[antlr-interest] Example code-generation target that outputs a state machine

David-Sarah Hopwood david-sarah at jacaranda.org
Fri Oct 16 00:50:37 PDT 2009


Mike Samuel wrote:
> I'd like to derive a state machine that recognizes a combined lexical
> grammar of JS/HTML/CSS (hacked so that JS has a regular lexical
> grammar) and a mapping from states to the production they're part of.
> I need to keep the number of states small.
> 
> I saw something tantalizing about "dfaState() String Template" at
> http://www.antlr.org/wiki/display/ANTLR3/How+to+build+an+ANTLR+code+generation+target
> but am still unsure how to proceed.
> 
> Is this possible with ANTLR, and if so, does anyone know of existing
> code I could adapt?
> 
> For background, my end goal is to bolt string interpolation onto
> javascript, but in a way that doesn't introduce XSS problems as
> described at
> http://google-caja.googlecode.com/svn/changes/mikesamuel/string-interpolation-29-Jan-2008/trunk/src/js/com/google/caja/interp/index.html

Sounds like a fun project.

ANTLR normally only generates explicit DFAs when there is a nontrivial
decision between alternatives of a rule.

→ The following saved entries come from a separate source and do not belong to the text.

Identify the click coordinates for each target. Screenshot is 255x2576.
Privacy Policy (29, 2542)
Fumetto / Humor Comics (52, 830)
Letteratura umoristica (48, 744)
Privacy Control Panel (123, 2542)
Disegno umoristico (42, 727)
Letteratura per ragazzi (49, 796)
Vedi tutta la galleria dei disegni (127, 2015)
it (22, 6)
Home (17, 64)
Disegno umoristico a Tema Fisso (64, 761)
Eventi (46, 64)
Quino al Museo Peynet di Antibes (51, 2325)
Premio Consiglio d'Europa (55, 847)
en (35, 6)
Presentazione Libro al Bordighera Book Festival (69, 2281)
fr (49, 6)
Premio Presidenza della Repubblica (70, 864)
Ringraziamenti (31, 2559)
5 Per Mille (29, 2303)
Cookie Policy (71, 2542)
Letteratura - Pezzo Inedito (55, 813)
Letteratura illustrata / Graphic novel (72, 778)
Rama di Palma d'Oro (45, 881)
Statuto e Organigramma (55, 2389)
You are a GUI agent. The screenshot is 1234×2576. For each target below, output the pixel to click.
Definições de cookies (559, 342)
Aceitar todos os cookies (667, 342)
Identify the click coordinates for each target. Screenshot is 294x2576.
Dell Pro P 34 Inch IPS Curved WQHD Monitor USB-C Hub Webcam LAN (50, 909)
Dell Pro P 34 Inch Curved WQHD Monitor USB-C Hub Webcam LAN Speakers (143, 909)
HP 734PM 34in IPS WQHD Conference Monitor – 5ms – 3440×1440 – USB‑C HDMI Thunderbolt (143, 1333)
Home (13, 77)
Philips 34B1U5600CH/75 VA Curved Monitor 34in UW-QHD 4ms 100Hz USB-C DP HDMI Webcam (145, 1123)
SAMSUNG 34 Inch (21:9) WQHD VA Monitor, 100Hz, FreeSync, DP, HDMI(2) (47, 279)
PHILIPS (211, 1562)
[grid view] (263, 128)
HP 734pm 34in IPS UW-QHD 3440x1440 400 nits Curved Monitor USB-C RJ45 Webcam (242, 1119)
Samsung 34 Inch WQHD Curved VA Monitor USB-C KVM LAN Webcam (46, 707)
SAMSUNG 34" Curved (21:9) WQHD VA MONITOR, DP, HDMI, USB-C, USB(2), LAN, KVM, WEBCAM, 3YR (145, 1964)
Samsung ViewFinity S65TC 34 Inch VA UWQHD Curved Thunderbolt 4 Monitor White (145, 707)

In the case of the ECMAScript 5
lexical grammar I'm using, it only generates two DFAs, one for the main
tokens rule, and one for DecimalLiteral.

You can get ANTLRWorks to show a state machine diagram for any particular
decision, or for the tokens rule, but they're not particularly
enlightening. In principle, ANTLR computes all the information needed to
produce a pure FSM lexer, but I don't think it provides any way to actually
generate one, at least not without a lot of work. If that's definitely
what you need, ANTLR is probably not the right tool.